PDF queries are shared between models/chats

fxgn

I tried to use Gemini 2.5 Pro to summarize a pdf chapter by chapter. Unfortunately, in the "gathering details from pdf" step it hallucinated book chapters, and started making stuff up.

So I decided to try a different model (o4 mini). Surprisingly, for the "gathering details" steps, its thoughts were word for word the same, with the exact same hallucinated chapters.

PDF data extraction should actually use the chosen model
It shouldn't be cached between threads

fxgn

(Somewhat related to https://kagifeedback.org/d/6801-gemini-use-document-processing-for-much-better-pdf-handling/12, but still separate)

MattM

The gathering key details step is a tool ("the librarian") that's called by the top level model. It uses a different (read: cheaper and faster) model with a long context window (gemini 2.5 flash lite at the moment)

The reason you see the same output is that the same PDF is being processed by the same model (gemini 2.5 flash lite) with the same config (temperature, top_p, etc.) so the output is the same.

You wouldn't want the top level model to run the librarian tool that's used in the gathering key details step -- it goes through A LOT of tokens and letting random models do that would lead users to run into unpredictable cost explosions or latency spikes when facing the mass of tokens from a 50page + PDF.

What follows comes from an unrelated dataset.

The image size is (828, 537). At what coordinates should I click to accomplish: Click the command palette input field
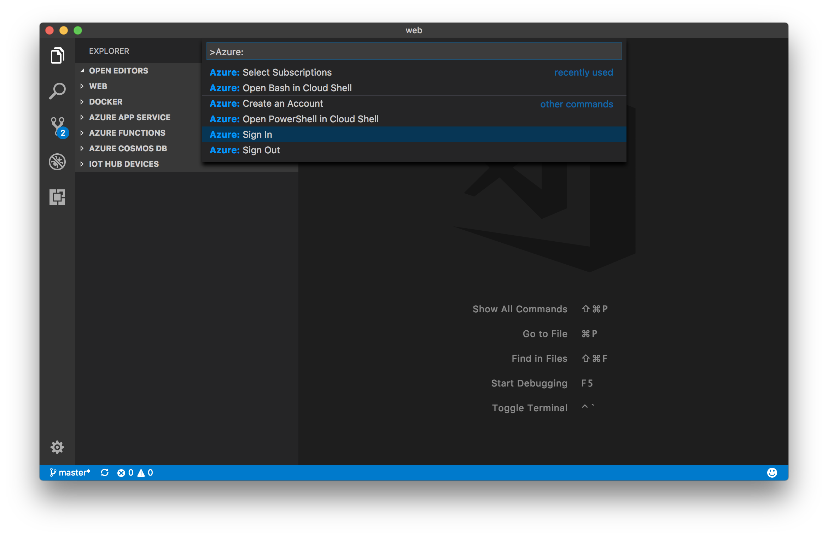click(414, 52)
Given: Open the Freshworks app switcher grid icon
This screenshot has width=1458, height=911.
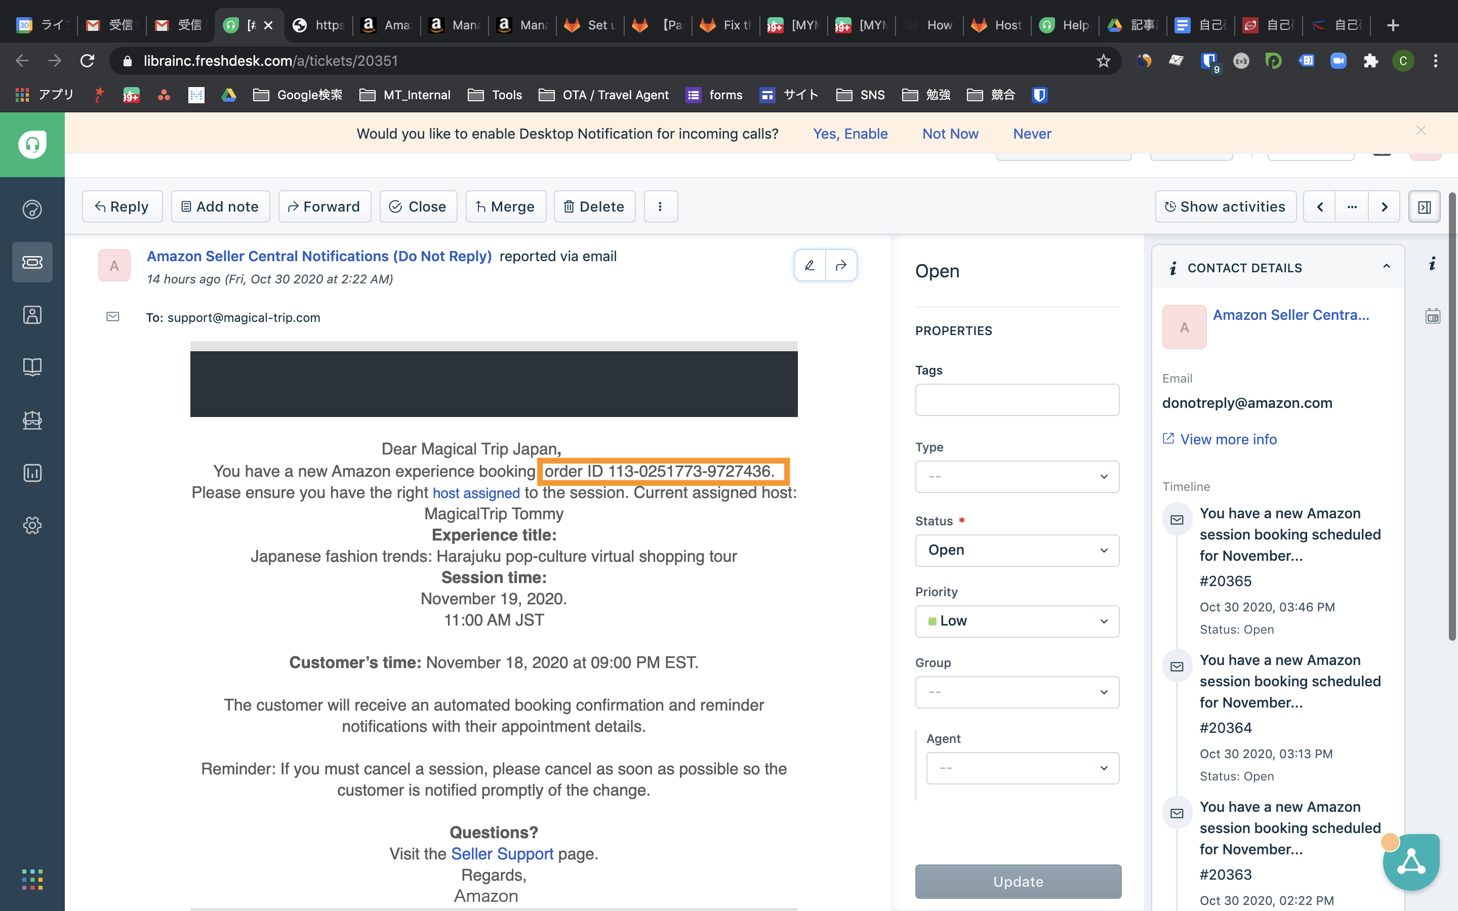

TL;DR -- the PDF output is not cached, it's just using the same submodel for the librarian with the same config, so the output is the same for the same input.

fxgn

MattM in that case this is more related to the issue I linked, which is that for models with built in pdf processing (like Gemini), that should be used instead of a custom tool. I tried using the official Gemini 2.5 Pro to summarize the same book and it did it MUCH better than in Kagi assistant, and didn't hallucinate anything.